Real Sandy shocker is Hydro's slow response
Re Sandy Shocker For T.O. (NOW, November 15-21). Toronto Hydro's infrastructure challenges were secondary considerations in the recovery from Hurricane Sandy. The big problem was that TH planned to go slow on recovery, leaving customers blacked out for longer.
Toronto Hydro's rates are excessive, the highest of any urban utility in Ontario by a substantial margin. Of the 10 largest urban utilities, TH has had the fastest-rising rates since 2006.
There is some truth to the claim that hydro infrastructure needs improvement, but the utility's plans are chaotic and not focused on the highest priorities.
The executive compensation structure hands out bonuses just for spending, regardless of value.

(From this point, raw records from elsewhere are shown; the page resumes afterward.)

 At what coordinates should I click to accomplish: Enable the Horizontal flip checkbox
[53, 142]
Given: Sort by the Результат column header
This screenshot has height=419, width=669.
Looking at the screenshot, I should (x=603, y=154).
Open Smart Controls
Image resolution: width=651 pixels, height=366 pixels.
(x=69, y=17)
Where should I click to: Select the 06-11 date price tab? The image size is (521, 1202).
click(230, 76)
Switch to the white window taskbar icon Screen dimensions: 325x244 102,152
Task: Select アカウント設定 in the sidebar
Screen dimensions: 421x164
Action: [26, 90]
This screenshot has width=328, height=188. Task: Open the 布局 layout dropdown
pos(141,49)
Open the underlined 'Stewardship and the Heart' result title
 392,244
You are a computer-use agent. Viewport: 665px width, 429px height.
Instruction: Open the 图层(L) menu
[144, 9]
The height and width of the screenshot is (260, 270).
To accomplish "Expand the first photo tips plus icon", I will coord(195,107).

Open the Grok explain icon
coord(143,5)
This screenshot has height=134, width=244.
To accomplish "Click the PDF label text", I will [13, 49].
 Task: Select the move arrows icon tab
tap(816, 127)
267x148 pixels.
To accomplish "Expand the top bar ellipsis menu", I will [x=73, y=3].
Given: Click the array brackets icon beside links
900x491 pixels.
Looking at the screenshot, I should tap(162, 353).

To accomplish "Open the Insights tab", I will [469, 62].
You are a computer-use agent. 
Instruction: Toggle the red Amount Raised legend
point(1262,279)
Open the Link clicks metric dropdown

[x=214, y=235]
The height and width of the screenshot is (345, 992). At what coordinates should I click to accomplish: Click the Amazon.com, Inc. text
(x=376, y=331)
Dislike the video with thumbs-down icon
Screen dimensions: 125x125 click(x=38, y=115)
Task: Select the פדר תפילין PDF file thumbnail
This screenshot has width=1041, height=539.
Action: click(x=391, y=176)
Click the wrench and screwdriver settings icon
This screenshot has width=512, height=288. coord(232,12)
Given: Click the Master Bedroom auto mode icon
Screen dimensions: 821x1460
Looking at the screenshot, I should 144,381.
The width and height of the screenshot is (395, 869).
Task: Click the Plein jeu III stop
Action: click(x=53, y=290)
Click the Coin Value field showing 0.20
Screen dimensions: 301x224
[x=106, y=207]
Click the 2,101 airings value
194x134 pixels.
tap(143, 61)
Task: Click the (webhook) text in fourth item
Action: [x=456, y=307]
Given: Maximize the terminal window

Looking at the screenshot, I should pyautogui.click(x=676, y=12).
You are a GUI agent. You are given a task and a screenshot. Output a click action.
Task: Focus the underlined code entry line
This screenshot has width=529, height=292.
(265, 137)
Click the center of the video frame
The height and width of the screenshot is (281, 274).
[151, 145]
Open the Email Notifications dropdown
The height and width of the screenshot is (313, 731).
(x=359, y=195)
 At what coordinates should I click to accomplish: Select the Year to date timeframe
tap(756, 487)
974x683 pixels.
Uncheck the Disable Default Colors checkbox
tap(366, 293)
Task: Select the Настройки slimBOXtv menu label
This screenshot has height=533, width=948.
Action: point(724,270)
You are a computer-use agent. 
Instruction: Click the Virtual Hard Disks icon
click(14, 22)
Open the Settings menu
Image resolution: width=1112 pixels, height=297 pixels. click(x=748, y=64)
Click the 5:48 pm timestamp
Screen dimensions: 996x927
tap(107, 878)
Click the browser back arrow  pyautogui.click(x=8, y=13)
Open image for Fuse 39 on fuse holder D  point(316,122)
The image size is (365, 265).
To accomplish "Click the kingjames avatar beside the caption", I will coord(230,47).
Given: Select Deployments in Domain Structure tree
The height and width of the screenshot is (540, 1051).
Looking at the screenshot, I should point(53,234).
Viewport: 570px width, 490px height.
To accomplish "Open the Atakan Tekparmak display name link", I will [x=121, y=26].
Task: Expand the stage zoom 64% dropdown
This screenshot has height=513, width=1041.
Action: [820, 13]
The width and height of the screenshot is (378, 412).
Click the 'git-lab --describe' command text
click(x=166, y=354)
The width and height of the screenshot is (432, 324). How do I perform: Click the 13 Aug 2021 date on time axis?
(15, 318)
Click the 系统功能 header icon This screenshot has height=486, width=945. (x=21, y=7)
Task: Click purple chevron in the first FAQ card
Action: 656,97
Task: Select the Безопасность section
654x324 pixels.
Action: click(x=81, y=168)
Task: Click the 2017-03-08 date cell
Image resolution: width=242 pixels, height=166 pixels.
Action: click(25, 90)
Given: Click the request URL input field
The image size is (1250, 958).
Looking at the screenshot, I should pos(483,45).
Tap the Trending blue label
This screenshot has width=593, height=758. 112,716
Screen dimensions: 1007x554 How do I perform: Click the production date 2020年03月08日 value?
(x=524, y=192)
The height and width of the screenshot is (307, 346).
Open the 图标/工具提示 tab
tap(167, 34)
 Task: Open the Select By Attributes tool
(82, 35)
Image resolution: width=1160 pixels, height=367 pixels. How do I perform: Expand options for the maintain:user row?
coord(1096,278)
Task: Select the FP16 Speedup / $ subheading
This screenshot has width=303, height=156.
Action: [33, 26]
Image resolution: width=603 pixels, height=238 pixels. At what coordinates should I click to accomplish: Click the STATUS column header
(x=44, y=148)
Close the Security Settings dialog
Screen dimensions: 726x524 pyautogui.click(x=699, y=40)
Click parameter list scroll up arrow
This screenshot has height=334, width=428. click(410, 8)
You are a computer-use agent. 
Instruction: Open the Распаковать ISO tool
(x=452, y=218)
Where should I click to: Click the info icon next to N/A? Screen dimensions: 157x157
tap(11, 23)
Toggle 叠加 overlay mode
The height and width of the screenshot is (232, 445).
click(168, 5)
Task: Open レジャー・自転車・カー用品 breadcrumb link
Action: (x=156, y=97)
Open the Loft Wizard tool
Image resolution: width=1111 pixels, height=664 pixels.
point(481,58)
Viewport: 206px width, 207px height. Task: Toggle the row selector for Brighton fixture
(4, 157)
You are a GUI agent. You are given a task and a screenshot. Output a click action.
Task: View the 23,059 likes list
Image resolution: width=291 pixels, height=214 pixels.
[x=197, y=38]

The utility deliberately planned a go-slow approach to storm recovery to apply pressure on the Ontario Energy Board, where the utility is currently litigating for its next big rate increase.
Graffiti piece we missed in our Top 5 picks
I was a little disappointed that you didn't mention the huge, two-storey mural that is frequently updated and redesigned on the back of buildings located just east of Keele, north of Bloor in Top 5 Toronto Graffiti Pieces (NOW, November 15-21).
For about a year, the mural consisted of a tribute to the Canadian wilderness, with a roaring grizzly bear, soaring falcons and other wildlife amidst elaborate and colourful graffiti tags. I was lucky enough to have seen the work in progress.
Now there's something completely different: a heavenly godlike figure presiding over a new collection of tags.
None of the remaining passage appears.